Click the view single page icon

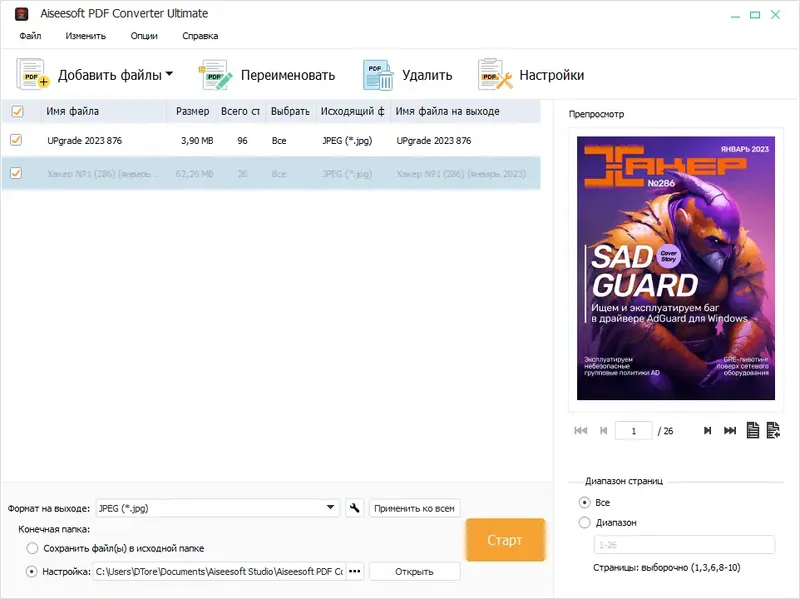point(752,430)
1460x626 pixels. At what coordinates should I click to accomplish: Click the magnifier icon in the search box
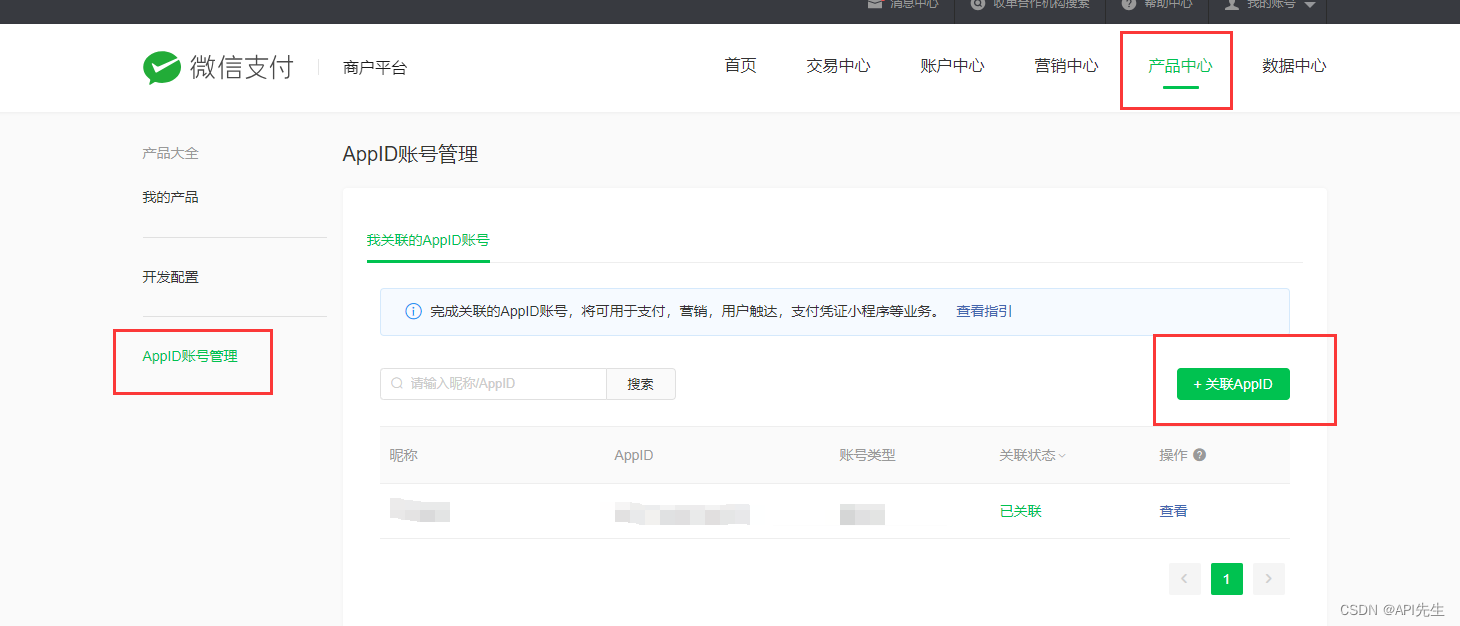coord(397,384)
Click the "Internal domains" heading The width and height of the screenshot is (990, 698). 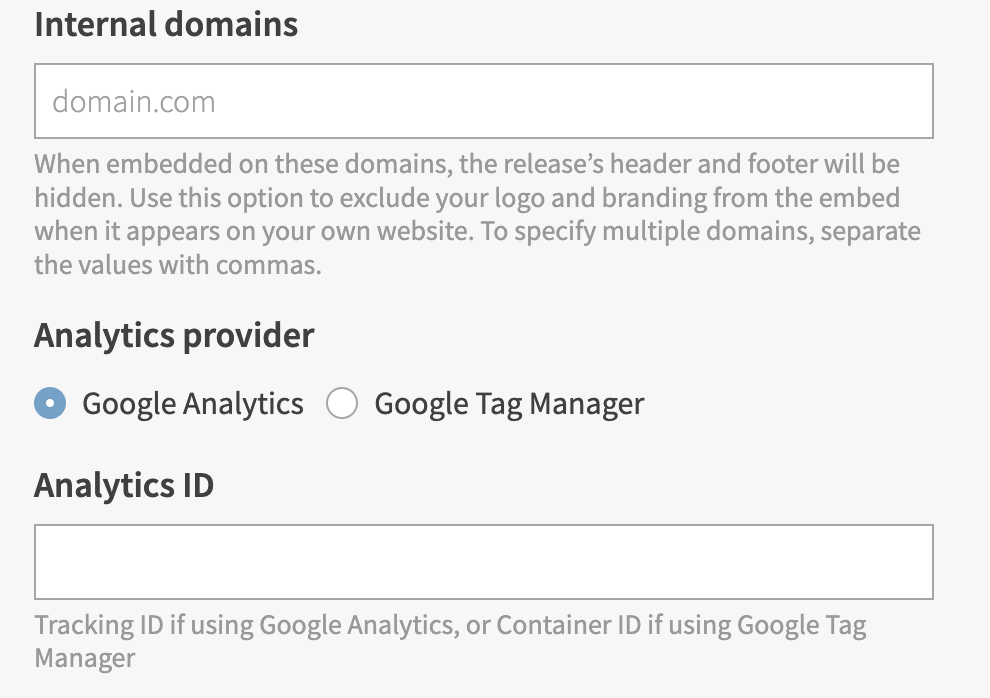point(166,24)
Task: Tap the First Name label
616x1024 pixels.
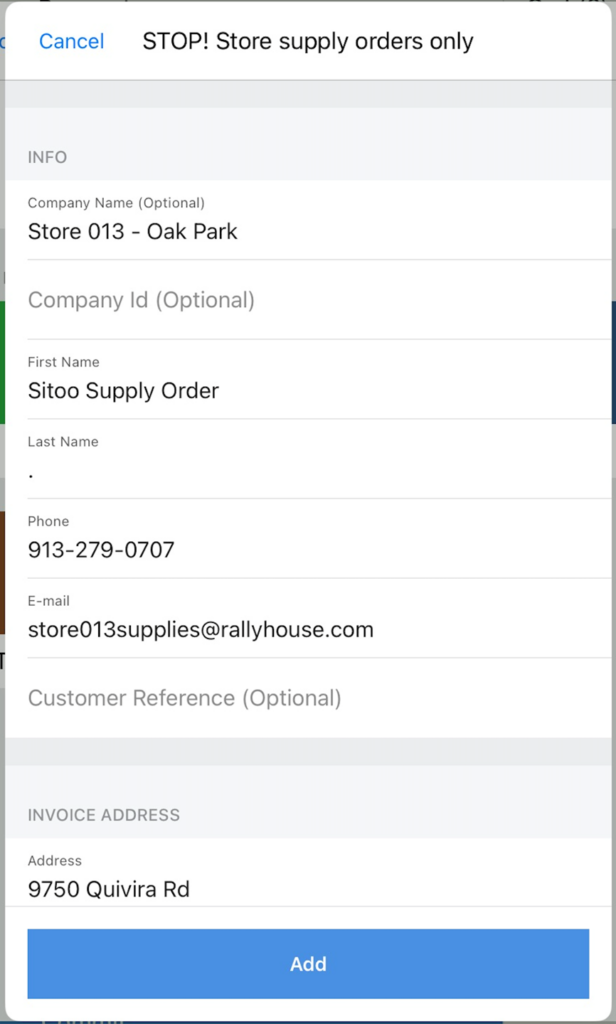Action: (x=63, y=362)

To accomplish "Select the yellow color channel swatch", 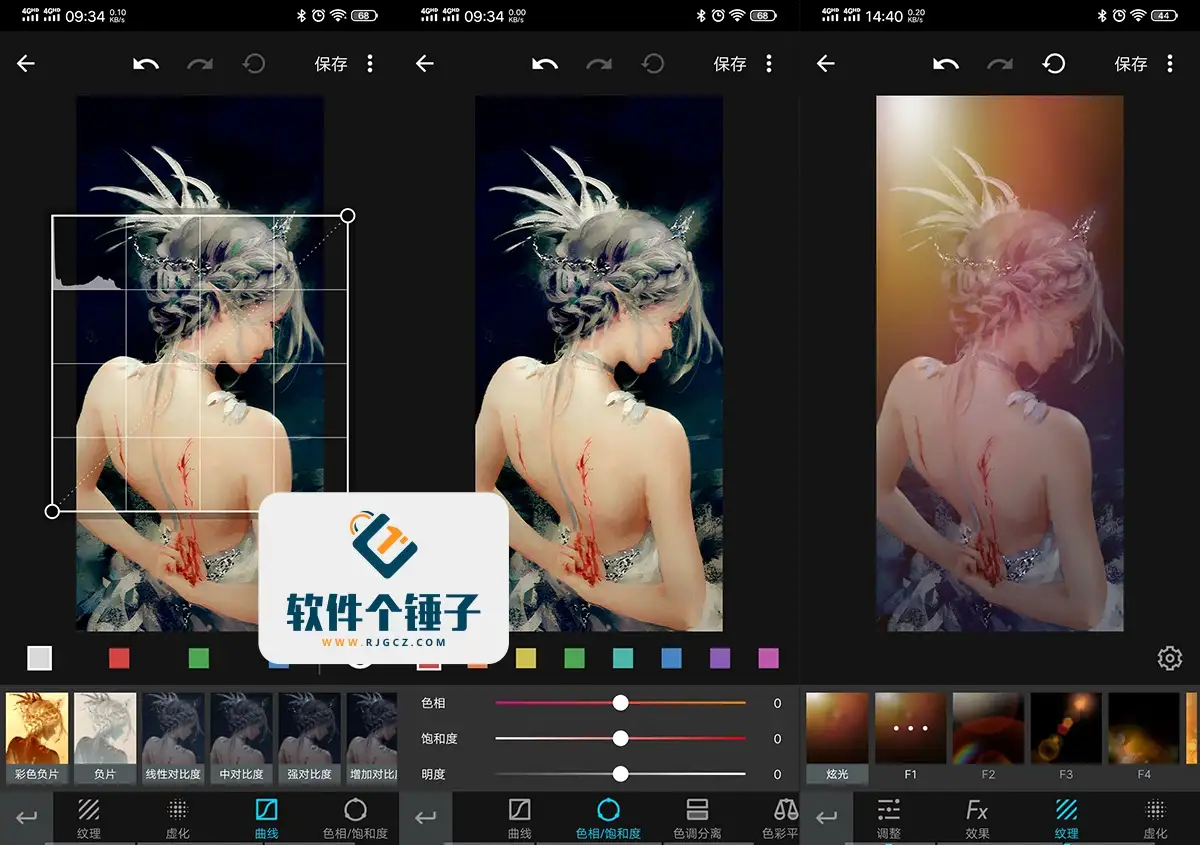I will pyautogui.click(x=526, y=658).
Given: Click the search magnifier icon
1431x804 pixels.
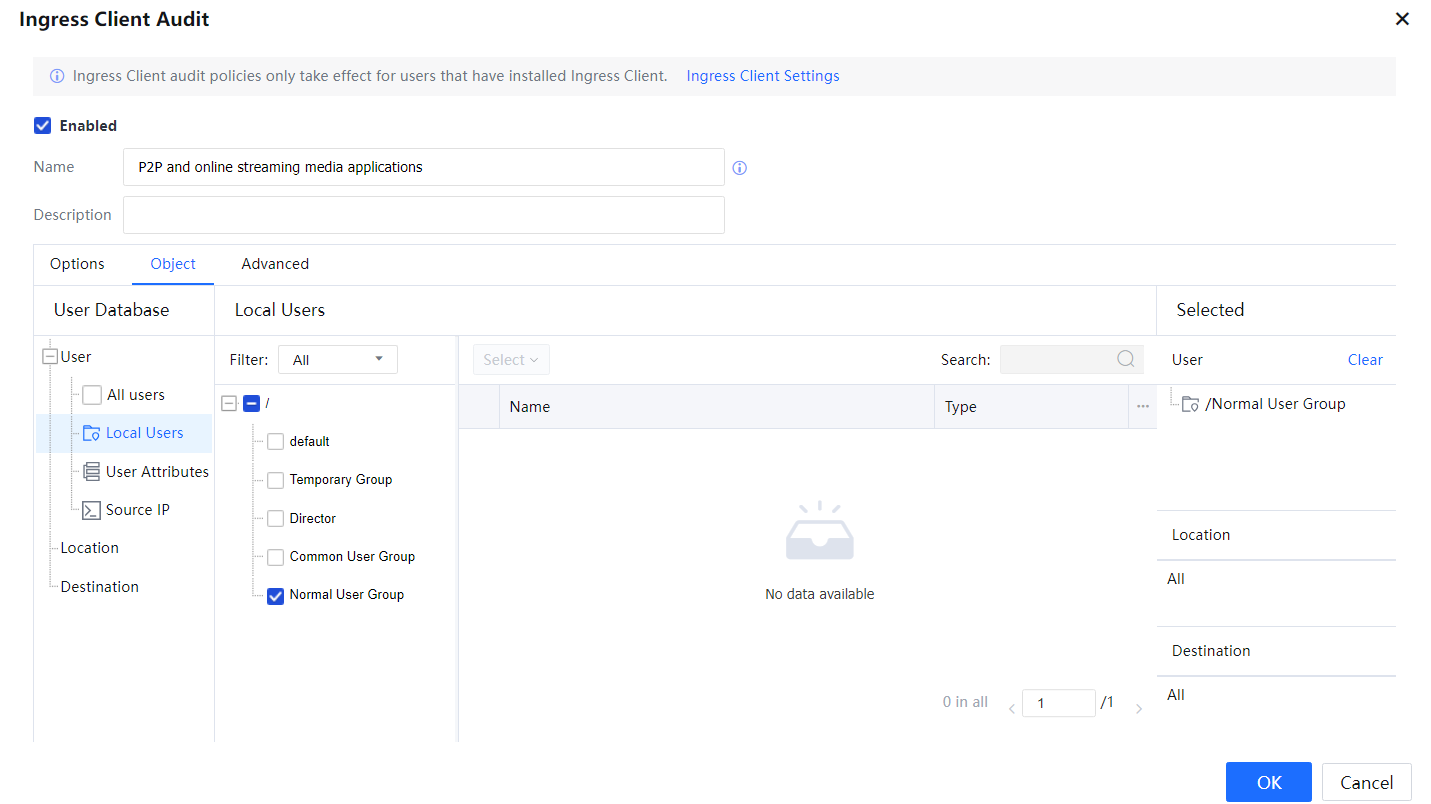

- _Problem to solve_:
Please give a word-for-word transcript of the lines from the one holding "Given: Click the search magnifier icon" through the final line of the entries, both ends kept, with no pictures.

- _Response box_:
Given: Click the search magnifier icon
1431x804 pixels.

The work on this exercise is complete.